Soon Insull was controlling the entire Edison empire while the great man invented in seclusion. Armed with power of attorney, he organized the credit to build more than a thousand "Baby Edison" power plants in hotels, factories and department stores. As America grew with electric power, Insull was the baton-waving orchestra conductor; he insisted on learning all there was to know about the infant electric industry. He never took a drink, wore natty clothes and kept his formal manner with pince-nez. This non-engineer, non-scientist built a complex that supported 6,000 workers in five years: the acorn for General Electric.

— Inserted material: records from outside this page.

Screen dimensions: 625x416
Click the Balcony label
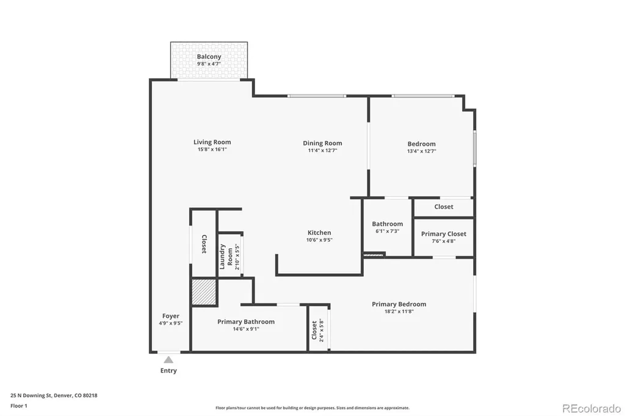(209, 57)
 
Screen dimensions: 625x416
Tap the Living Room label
(212, 142)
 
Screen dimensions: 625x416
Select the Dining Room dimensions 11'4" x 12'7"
(322, 151)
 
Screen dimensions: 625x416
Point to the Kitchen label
(319, 233)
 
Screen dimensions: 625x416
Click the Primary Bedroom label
(399, 304)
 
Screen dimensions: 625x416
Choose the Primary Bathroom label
(246, 321)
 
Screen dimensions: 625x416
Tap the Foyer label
(171, 316)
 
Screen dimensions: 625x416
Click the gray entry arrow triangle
(168, 360)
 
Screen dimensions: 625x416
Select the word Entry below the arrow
(168, 371)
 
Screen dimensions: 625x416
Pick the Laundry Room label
(226, 257)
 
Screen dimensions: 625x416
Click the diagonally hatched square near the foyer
(204, 292)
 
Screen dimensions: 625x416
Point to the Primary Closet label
(444, 234)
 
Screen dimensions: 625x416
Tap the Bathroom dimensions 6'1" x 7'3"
(388, 231)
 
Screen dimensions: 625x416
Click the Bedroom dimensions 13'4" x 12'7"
(422, 151)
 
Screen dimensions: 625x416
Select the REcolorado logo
(591, 409)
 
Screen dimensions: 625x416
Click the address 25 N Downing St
(31, 396)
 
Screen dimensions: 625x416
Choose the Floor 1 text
(19, 406)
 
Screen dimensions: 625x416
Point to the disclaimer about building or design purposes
(312, 408)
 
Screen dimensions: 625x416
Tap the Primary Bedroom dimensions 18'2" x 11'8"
(399, 312)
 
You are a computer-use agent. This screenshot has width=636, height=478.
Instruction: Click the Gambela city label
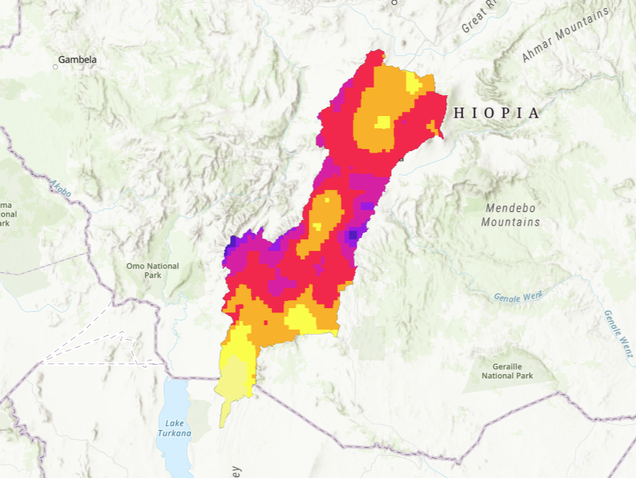pos(77,59)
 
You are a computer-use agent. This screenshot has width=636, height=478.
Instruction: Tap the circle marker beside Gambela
pos(55,67)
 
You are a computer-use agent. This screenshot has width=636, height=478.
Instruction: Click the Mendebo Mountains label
pos(510,215)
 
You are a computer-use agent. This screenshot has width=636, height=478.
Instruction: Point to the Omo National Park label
pos(153,270)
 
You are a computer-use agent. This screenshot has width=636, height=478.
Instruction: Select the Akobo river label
pos(61,188)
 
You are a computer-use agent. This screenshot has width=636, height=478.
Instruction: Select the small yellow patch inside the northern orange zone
pos(382,121)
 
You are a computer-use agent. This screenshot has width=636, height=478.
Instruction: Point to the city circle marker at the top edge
pos(394,2)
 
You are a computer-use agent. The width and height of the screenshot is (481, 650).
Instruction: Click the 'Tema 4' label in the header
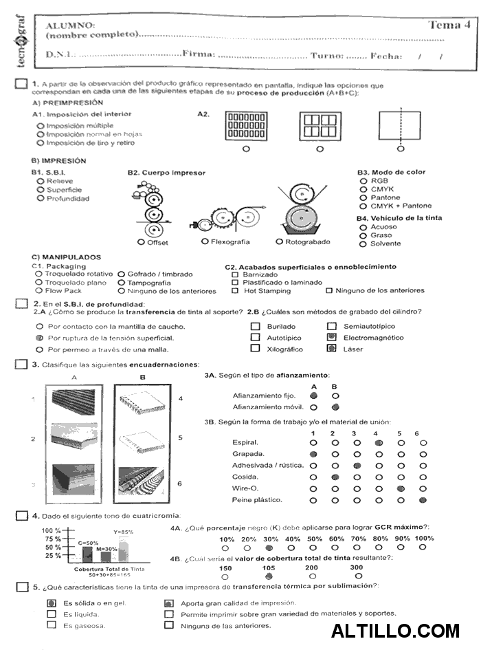(x=449, y=25)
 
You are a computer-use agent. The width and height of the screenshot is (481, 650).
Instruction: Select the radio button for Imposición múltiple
(x=41, y=126)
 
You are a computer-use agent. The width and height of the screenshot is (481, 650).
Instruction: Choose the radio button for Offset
(x=141, y=242)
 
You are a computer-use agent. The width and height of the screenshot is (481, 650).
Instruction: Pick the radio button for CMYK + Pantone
(x=363, y=206)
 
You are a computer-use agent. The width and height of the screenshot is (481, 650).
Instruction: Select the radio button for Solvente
(x=363, y=243)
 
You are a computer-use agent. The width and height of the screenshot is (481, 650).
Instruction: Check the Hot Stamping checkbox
(x=235, y=290)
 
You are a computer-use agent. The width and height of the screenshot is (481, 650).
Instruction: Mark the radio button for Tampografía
(x=121, y=282)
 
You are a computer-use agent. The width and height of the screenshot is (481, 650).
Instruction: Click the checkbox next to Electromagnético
(x=332, y=338)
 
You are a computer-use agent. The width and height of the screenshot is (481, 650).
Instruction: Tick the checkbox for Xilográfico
(x=255, y=349)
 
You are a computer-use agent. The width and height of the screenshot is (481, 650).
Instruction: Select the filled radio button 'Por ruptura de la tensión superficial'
(x=39, y=338)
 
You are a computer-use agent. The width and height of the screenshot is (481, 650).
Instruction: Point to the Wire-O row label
(x=245, y=488)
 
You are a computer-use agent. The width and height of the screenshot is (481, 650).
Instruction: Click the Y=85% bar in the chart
(x=124, y=550)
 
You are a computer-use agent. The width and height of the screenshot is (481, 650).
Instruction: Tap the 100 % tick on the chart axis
(x=52, y=530)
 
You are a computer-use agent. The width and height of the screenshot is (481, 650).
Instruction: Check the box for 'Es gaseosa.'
(x=51, y=625)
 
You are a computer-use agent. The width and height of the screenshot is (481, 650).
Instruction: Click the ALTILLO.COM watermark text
(x=395, y=630)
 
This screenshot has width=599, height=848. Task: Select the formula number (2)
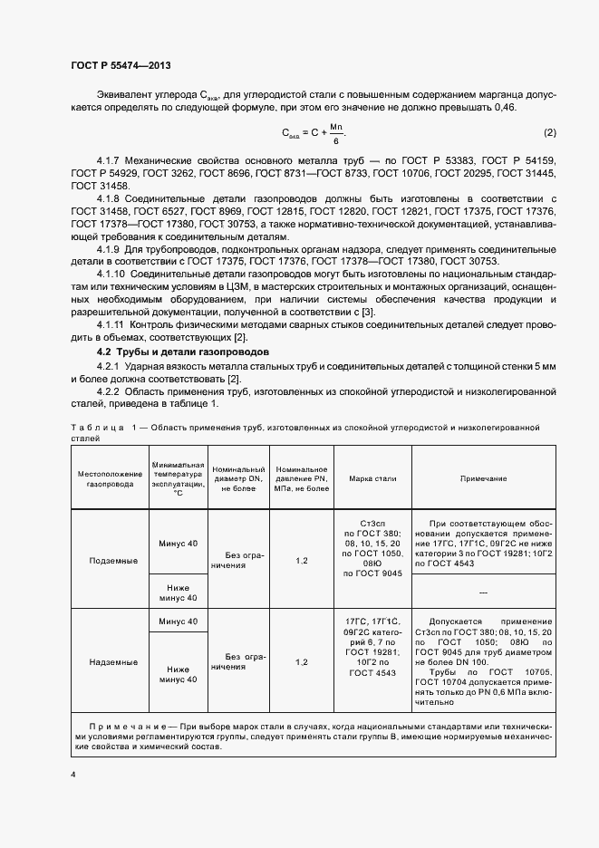(548, 133)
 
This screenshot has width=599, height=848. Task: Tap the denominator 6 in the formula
(335, 141)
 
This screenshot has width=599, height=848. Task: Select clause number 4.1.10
(114, 273)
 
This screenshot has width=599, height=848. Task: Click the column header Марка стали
(372, 477)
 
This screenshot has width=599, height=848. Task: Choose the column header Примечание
(483, 477)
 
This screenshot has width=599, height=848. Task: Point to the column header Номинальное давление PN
(302, 477)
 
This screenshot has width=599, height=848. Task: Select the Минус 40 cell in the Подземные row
(177, 543)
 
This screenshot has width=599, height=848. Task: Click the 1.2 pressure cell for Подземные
(302, 561)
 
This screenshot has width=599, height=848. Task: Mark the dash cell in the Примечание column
(483, 592)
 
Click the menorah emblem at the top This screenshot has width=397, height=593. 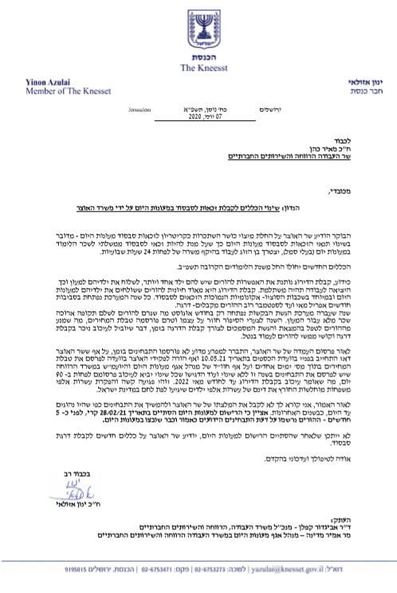coord(198,21)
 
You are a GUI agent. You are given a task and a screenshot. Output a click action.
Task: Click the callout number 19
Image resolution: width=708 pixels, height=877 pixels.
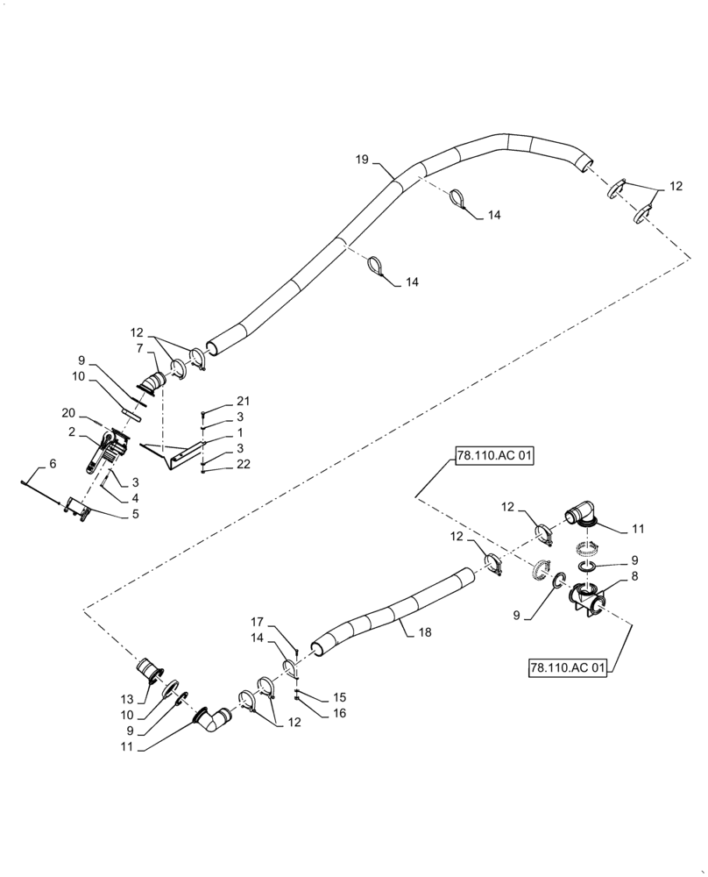coord(362,160)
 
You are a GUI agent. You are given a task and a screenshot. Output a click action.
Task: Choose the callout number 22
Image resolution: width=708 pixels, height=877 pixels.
coord(242,465)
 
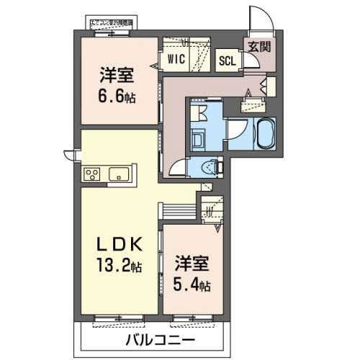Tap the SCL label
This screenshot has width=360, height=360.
click(227, 61)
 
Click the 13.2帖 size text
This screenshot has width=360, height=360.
click(118, 266)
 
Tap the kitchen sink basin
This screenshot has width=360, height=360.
click(118, 174)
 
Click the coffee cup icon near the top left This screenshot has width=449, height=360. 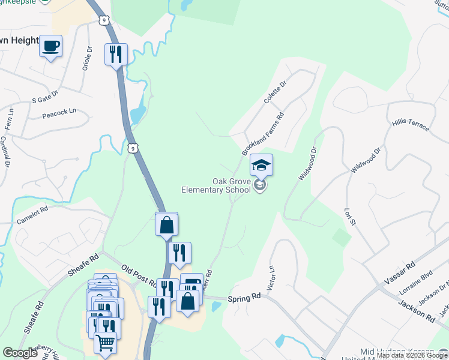(51, 46)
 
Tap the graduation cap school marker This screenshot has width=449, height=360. (261, 164)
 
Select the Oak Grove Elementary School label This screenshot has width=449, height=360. (216, 185)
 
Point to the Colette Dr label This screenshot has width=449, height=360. (276, 92)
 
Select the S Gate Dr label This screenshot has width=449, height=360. (45, 95)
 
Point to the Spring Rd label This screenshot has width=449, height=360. (244, 296)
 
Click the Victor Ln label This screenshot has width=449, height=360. (271, 277)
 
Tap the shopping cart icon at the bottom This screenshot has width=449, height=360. (106, 343)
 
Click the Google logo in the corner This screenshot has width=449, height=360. (20, 353)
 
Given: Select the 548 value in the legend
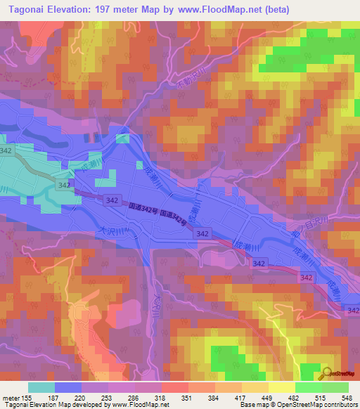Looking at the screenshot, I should click(x=342, y=397).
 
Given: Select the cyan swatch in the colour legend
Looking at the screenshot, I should click(x=41, y=387).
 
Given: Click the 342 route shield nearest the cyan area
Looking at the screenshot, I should click(x=64, y=185).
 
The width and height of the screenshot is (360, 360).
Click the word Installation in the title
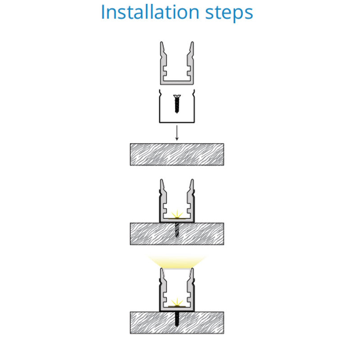pyautogui.click(x=150, y=12)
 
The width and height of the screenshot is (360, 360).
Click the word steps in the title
pyautogui.click(x=229, y=14)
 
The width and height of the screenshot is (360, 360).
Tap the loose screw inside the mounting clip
pyautogui.click(x=177, y=104)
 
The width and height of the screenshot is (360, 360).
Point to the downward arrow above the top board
pyautogui.click(x=177, y=133)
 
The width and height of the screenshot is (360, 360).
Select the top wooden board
pyautogui.click(x=177, y=154)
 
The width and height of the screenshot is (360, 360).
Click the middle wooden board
pyautogui.click(x=177, y=234)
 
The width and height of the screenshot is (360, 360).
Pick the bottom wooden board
pyautogui.click(x=177, y=323)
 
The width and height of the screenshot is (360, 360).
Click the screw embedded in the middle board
pyautogui.click(x=177, y=230)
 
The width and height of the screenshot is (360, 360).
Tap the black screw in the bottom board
pyautogui.click(x=177, y=319)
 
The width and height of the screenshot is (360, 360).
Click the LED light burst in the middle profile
pyautogui.click(x=177, y=215)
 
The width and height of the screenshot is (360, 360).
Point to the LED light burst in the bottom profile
pyautogui.click(x=177, y=303)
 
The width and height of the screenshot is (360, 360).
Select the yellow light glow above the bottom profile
pyautogui.click(x=177, y=261)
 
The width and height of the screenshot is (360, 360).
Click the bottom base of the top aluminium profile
pyautogui.click(x=177, y=83)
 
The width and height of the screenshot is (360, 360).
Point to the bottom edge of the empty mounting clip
pyautogui.click(x=177, y=122)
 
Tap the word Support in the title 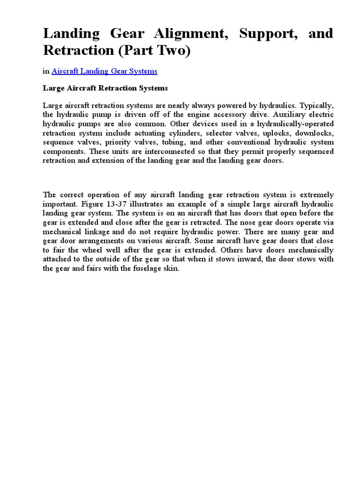tap(262, 34)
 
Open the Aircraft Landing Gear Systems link tap(104, 71)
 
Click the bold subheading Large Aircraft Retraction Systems tap(105, 88)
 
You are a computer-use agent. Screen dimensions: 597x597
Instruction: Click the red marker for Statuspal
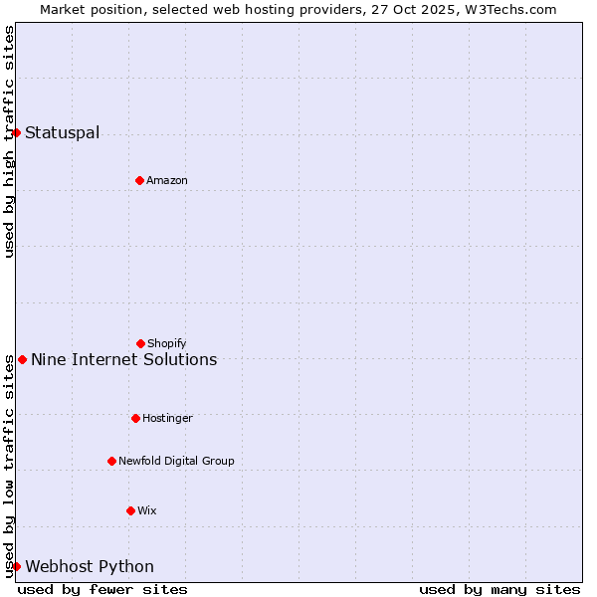coord(16,132)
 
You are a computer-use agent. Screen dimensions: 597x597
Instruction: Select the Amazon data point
coord(139,180)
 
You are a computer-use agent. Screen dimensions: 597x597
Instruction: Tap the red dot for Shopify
coord(140,343)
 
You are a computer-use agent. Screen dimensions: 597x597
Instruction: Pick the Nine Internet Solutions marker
coord(22,359)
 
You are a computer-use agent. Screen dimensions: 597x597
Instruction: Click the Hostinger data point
coord(135,418)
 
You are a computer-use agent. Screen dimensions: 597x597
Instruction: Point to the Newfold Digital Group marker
coord(111,461)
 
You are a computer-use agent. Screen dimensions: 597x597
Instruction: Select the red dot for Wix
coord(130,510)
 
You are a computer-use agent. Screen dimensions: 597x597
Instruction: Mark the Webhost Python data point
coord(16,566)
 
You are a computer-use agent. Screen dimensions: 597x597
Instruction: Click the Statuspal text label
coord(62,132)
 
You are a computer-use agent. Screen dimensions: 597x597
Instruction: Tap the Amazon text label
coord(167,180)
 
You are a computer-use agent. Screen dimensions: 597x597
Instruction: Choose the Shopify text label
coord(167,343)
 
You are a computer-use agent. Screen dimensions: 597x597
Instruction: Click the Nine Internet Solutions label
coord(123,359)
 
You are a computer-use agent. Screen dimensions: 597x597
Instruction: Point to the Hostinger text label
coord(167,418)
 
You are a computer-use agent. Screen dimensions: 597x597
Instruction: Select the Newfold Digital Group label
coord(176,461)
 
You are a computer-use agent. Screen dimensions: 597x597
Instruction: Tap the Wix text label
coord(147,510)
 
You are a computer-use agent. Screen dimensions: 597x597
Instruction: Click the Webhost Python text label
coord(90,566)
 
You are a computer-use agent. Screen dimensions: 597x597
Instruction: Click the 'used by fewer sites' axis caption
coord(102,589)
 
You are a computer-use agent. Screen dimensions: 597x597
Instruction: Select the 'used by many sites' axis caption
coord(499,589)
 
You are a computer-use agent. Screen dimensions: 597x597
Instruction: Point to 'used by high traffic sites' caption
coord(9,141)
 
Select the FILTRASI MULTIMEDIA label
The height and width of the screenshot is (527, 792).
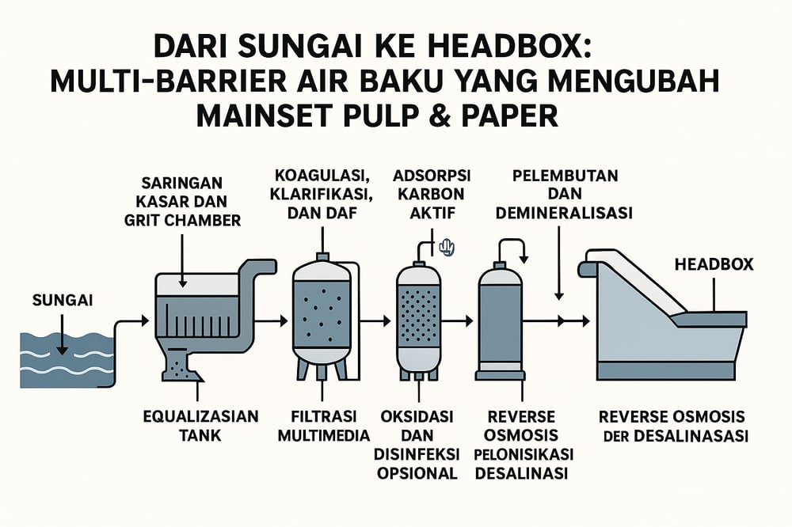(323, 424)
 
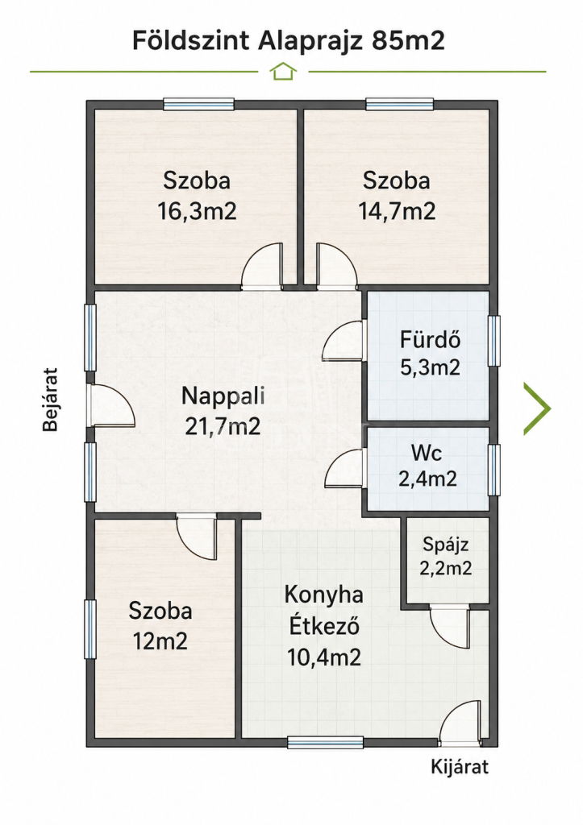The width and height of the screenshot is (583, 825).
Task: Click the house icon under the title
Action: coord(283,71)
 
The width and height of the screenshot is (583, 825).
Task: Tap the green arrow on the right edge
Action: coord(537,408)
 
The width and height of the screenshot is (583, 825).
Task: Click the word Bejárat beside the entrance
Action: coord(50,400)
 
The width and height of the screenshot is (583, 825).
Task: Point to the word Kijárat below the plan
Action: coord(460,767)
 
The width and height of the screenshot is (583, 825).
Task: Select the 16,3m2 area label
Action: coord(197,212)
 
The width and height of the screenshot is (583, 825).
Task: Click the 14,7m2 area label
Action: coord(397,212)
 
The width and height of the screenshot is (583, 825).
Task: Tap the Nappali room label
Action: coord(223,396)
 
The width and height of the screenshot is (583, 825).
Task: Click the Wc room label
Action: coord(427,453)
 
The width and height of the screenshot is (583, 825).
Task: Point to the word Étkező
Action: coord(324,626)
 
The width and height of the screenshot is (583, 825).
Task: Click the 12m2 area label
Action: coord(160,641)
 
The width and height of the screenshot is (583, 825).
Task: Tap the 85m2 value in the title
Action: coord(409,40)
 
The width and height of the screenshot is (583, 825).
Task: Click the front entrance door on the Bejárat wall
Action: coord(111,405)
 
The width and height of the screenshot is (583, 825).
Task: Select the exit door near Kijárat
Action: coord(460,723)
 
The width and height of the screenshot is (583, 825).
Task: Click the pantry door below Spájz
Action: coord(449,628)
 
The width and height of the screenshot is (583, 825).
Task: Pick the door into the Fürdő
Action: coord(344,341)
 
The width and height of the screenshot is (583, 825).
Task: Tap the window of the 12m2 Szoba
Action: coord(90,629)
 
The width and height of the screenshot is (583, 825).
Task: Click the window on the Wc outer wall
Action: coord(493,470)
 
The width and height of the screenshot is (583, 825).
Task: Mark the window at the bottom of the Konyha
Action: coord(326,742)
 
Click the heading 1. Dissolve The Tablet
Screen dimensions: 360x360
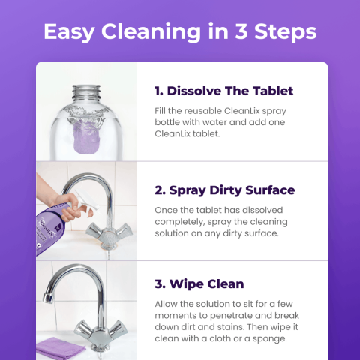pyautogui.click(x=224, y=92)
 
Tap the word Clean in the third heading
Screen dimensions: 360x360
pyautogui.click(x=225, y=285)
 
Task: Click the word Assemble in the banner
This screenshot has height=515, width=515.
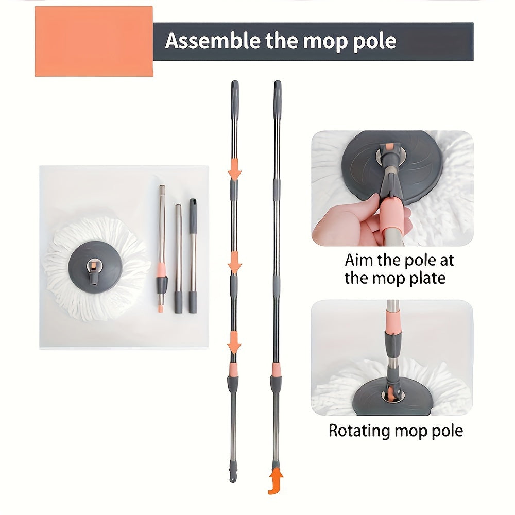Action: [x=213, y=41]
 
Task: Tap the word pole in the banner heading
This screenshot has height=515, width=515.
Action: [x=375, y=42]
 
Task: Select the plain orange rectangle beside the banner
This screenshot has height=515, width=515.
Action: [x=94, y=41]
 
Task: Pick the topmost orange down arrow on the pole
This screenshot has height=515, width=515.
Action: [x=234, y=169]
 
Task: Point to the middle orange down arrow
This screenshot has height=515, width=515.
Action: [x=234, y=263]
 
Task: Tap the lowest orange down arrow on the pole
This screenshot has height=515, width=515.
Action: [x=234, y=342]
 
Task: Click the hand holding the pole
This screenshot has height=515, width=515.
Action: [x=362, y=221]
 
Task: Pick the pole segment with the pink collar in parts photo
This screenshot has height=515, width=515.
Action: [x=162, y=249]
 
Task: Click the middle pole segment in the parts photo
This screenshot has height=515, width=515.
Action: [x=178, y=259]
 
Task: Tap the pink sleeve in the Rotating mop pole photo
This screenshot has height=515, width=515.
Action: [x=392, y=321]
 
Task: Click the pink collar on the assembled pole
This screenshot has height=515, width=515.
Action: [x=276, y=370]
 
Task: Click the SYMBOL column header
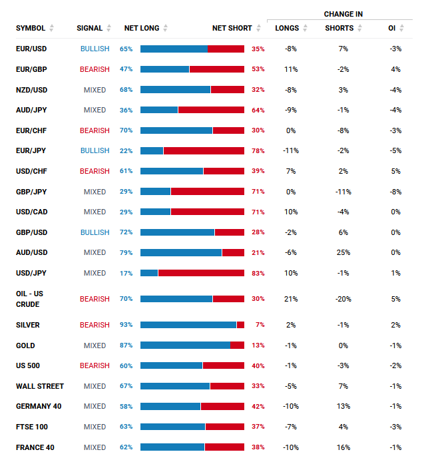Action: (31, 28)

At 25, when he perceived the Morgan interests were conning Edison, Insull gathered enough proxies to force Morgan out and keep the company for his boss. That was a mistake. The Morgans vowed to even the score -- with Edison and particularly the little Jewish dandy with the cockney accent and pince-nez.
At 37 Insull came here as head of a small generating company, Chicago Edison, serving only 5,000 customers in a city of more than 1 million, determined to make power cheap. In those days electricity was so expensive it was turned on only for guests in parlors, in posh restaurants and hotels. He floated a $250,000 bond to finance a new power station, and built it in an unused rail yard on Harrison Street along the river, accessible to coal barges. At his beckoning, the shoreline of Lake Michigan came ablaze with 93,000 incandescent lights, and by the time of the World's Fair, electricity was a major component of the statement this city made after the fire that had decimated it only 22 years earlier. Between 1893 and 1898, Insull bought up all the competing central stations in the Loop, cutting a deal with GE for exclusive rights to electrical equipment.
Insull's radical step was to cut rates below the estimated cost of production. Build it and they'll come, he told the Morgans with a touch of arrogance. He was right, and they hated him for it. He installed meters showing peaks and valleys of consumption: Chicagoans asleep from midnight to 6 a.m. (using only 10,000 kilowatts), rising and rushing to work on the streetcars from 8 to 9 a.m. (46,000), slackening off at lunch (36,000) and going home (46,000). His goal was to find customers whose demand cycles would fill the valleys: The higher the diversity, the greater the profit.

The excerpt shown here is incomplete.